The cube helped fuel a backgammon boom in the 1960s and 1970s, particularly in affluent social circles. Prince Alexis Obolensky organized the first major backgammon tournament in the Bahamas in 1964, and the World Backgammon Championship began in 1967 in Las Vegas. By the 1970s, backgammon was a mainstream sensation — nightclubs hosted tournaments, celebrities played publicly, and the game appeared regularly in magazines and television.
Backgammon has played a fascinating role in the history of artificial intelligence. In 1979, Hans Berliner's BKG 9.8 became the first computer program to defeat a reigning world champion in any board game, beating Luigi Villa 7-1 in a short exhibition match. However, BKG relied heavily on hand-coded rules and was not consistently at world-class level.

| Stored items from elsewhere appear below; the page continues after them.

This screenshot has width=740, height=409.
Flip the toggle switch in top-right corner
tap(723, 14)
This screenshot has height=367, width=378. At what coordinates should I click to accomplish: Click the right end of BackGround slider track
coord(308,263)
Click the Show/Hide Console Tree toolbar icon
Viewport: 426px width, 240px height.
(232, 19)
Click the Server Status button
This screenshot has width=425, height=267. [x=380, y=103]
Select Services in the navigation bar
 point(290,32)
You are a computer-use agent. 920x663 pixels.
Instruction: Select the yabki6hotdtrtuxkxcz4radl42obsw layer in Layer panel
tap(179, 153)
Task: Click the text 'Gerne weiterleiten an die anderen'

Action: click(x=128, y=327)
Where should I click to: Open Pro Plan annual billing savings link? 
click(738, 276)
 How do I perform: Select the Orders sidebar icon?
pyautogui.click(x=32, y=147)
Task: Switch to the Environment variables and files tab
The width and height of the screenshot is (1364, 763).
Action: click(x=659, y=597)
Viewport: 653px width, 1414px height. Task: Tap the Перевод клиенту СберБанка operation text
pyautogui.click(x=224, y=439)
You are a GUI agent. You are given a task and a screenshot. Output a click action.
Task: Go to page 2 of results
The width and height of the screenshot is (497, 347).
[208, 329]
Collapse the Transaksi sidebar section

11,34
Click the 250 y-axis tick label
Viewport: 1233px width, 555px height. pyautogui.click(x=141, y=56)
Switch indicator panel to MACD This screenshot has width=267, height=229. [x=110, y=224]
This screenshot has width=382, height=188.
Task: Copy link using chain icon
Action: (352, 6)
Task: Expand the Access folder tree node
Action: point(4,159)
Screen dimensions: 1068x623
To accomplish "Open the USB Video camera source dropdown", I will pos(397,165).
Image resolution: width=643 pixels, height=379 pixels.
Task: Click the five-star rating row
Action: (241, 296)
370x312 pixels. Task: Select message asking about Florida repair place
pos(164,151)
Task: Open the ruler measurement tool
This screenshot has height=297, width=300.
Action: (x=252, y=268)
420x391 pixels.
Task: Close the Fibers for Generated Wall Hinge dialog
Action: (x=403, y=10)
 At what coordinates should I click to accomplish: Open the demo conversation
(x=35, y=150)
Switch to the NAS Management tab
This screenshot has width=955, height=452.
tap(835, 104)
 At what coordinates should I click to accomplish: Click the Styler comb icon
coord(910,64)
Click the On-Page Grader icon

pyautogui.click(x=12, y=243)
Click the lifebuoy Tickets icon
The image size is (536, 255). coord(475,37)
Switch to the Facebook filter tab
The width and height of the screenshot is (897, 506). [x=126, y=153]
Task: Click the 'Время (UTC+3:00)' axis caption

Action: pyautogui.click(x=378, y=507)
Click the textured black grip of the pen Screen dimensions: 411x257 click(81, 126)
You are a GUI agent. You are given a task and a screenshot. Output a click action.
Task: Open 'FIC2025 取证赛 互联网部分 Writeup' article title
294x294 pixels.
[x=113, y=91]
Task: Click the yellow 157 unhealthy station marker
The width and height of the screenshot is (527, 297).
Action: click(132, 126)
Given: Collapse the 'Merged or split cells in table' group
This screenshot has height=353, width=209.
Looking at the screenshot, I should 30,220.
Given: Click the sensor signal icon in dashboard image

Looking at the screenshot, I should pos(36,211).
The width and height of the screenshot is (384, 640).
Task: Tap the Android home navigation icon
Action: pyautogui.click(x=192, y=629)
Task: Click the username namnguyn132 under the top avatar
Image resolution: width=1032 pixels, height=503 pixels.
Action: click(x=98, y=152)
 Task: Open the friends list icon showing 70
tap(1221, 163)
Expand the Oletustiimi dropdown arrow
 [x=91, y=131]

The real breakthrough came in 1992 when Gerald Tesauro of IBM created TD-Gammon, a neural network that learned to play backgammon through self-play using a technique called temporal difference learning. Starting with no knowledge of strategy, TD-Gammon played over 1.5 million games against itself and reached a level comparable to the world's best human players.
TD-Gammon was a landmark in AI — it demonstrated that a neural network could learn complex strategy from scratch through reinforcement learning, predating DeepMind's AlphaGo by over two decades. TD-Gammon also changed human backgammon strategy: the program discovered that certain moves considered wrong by human experts were actually superior, particularly aggressive early slotting plays.
Modern backgammon programs like GNU Backgammon and eXtreme Gammon build on TD-Gammon's approach and play at a superhuman level. They serve as analysis tools for top players, much like chess engines do for chess players.
The internet has transformed backgammon in the same way it has transformed chess and other classic games. Online platforms allow players to find opponents instantly at any skill level, analyze games with neural network engines, and compete in tournaments from home. The game that was once limited to coffeehouses and private clubs is now accessible to anyone with a web browser.
Backgammon remains one of the most widely played board games in the world, with particular popularity in Turkey, Greece, the Middle East, and the Nordic countries. Major tournaments continue to draw international fields, and the combination of strategic depth, dice excitement, and quick game times makes it one of the most engaging two-player games ever created — a 5,000-year track record that shows no sign of ending.